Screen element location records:
========================================================================
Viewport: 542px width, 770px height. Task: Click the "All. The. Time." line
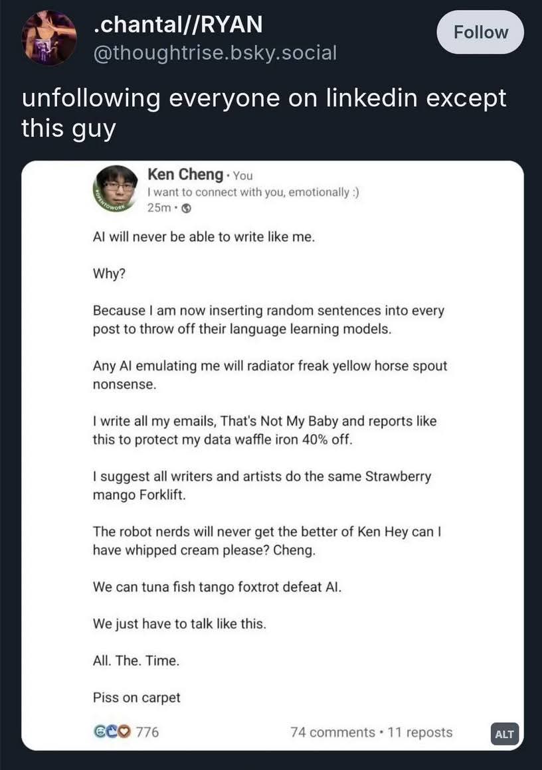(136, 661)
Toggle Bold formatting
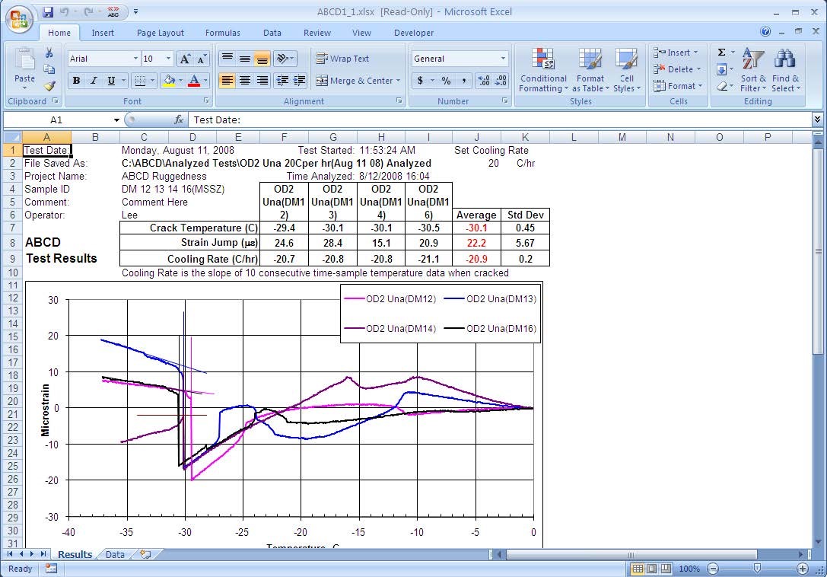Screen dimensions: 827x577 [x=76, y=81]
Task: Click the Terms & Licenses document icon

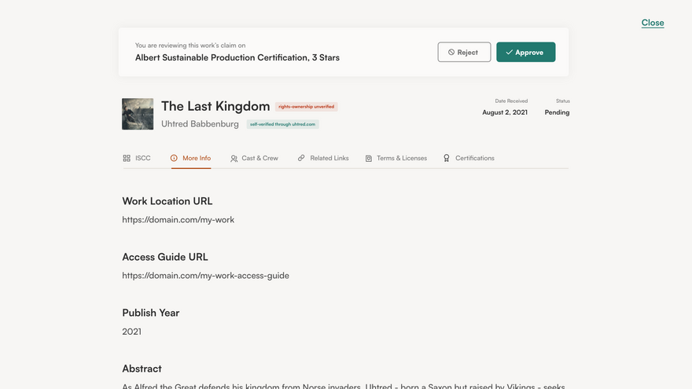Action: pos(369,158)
========================================================================
WRITTEN INSTRUCTION: Substitute "Tap" for every "Click" in the data above, changing nothing else. Reproduce the lines without the pictures.

TASK OUTPUT:
Viewport: 542px width, 770px height. Task: Tap the "All. The. Time." line
(136, 661)
Toggle Bold formatting
Screen dimensions: 827x577 [x=76, y=81]
Task: Tap the Terms & Licenses document icon

Action: pos(369,158)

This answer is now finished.